C#: Throttle/rate limit outgoing HTTP requests with Polly

Question

I am developing an integration solution that accesses a rate limited API. I am performing a variety of CRUD operations on the API using multiple HTTP verbs on different endpoints (on the same server though). I have been pointed towards Polly multiple times, but I haven't managed to come up with a solution that actually works.

This is what I have in my startup:

builder.Services
    .AddHttpClient("APIClient", client =>
    {
        client.BaseAddress = new Uri(C.Configuration.GetValue<string>("APIBaseAddress"));
    })
    .AddTransientHttpErrorPolicy(builder => 
        builder.WaitAndRetryAsync(new []
        {
           TimeSpan.FromSeconds(1),
           TimeSpan.FromSeconds(5),
           TimeSpan.FromSeconds(15),
        }));

This is just resilience to retry in case of failure. I have a RateLimit policy in a singleton ApiWrapper class:

public sealed class ApiWrapper
{
    private static readonly Lazy<ApiWrapper> lazy = new Lazy<ApiWrapper>(() => new ApiWrapper());
    public static ApiWrapper Instance { get { return lazy.Value; } }
    private IHttpClientFactory _httpClientFactory;
    public readonly AsyncRateLimitPolicy RateLimit = Policy.RateLimitAsync(150, TimeSpan.FromSeconds(10), 50); // 150 actions within 10 sec, 50 burst

    private ApiWrapper()
    {
    }

    public void SetFactory(IHttpClientFactory httpClientFactory)
    {
        _httpClientFactory = httpClientFactory;
    }

    public HttpClient GetApiClient()
    {
        return _httpClientFactory.CreateClient("APIClient");
    }
}

That policy is used in multiple other classes like this:

public class ApiConsumer
{
    private HttpClient _httpClient = ApiWrapper.Instance.GetApiClient();

    public async Task<bool> DoSomethingWithA(List<int> customerIDs)
    {
        foreach (int id in customerIDs)
        {
            HttpResponseMessage httpResponse = await ApiWrapper.Instance.RateLimit.ExecuteAsync(() => _httpClient.GetAsync($"http://some.endpoint"));
        }
    }
}

My expectation was that the rate limiter would not fire more requests than configured, but that does not seem to be true. From my understanding the way it works is that the rate limiter just throws an exception if there are more calls than the limit that has been configured. That's where I thought the Retry policy would come into play, so just try again after 5 or 15 seconds if it did not go through the limiter.
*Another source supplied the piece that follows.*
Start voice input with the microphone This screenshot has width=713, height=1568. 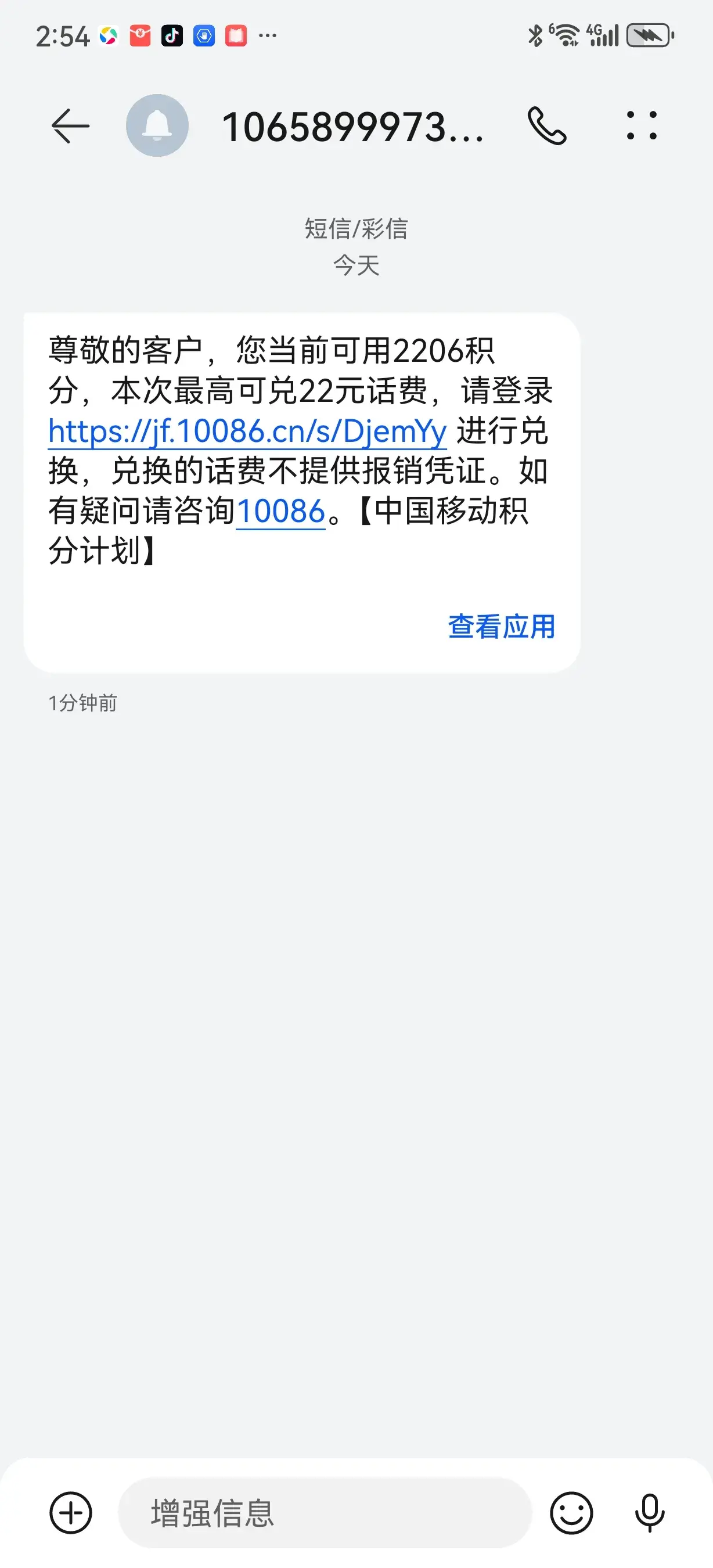point(649,1513)
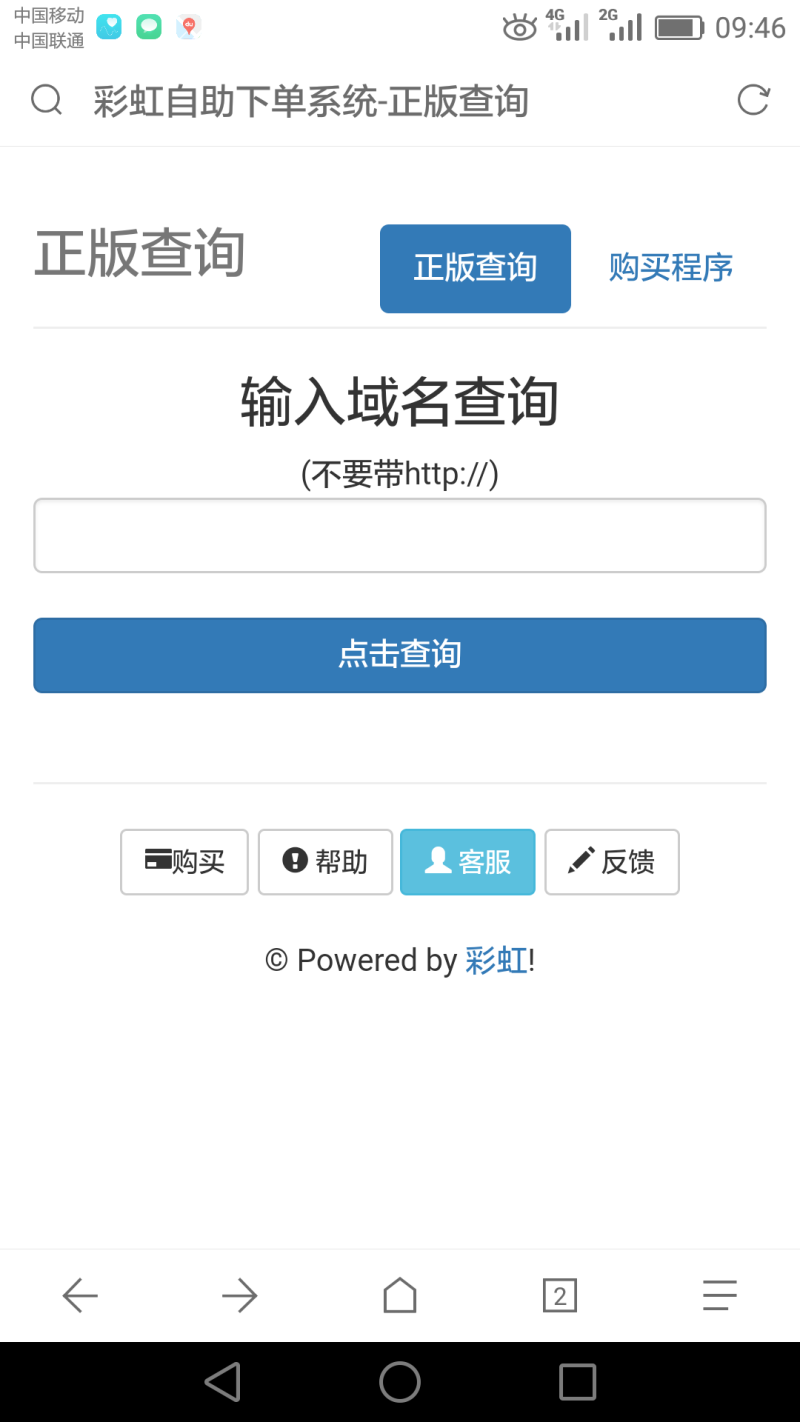Open the 反馈 feedback button
The width and height of the screenshot is (800, 1422).
[x=612, y=862]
Then I played around a bit with Polly's Bulkhead policy, but as far as I can see that is meant to limit the amount of parallel executions.

I have multiple threads that may use different HttpClients (all created by the Factory like in the example above) with different methods and endpoints, but all use the same policies. Some threads run in parallel, some sequentially as I have to wait for their response before sending the next requests.

Any suggestions on how this can or should be achieved with Polly? (Or any other extension if there is good reason to)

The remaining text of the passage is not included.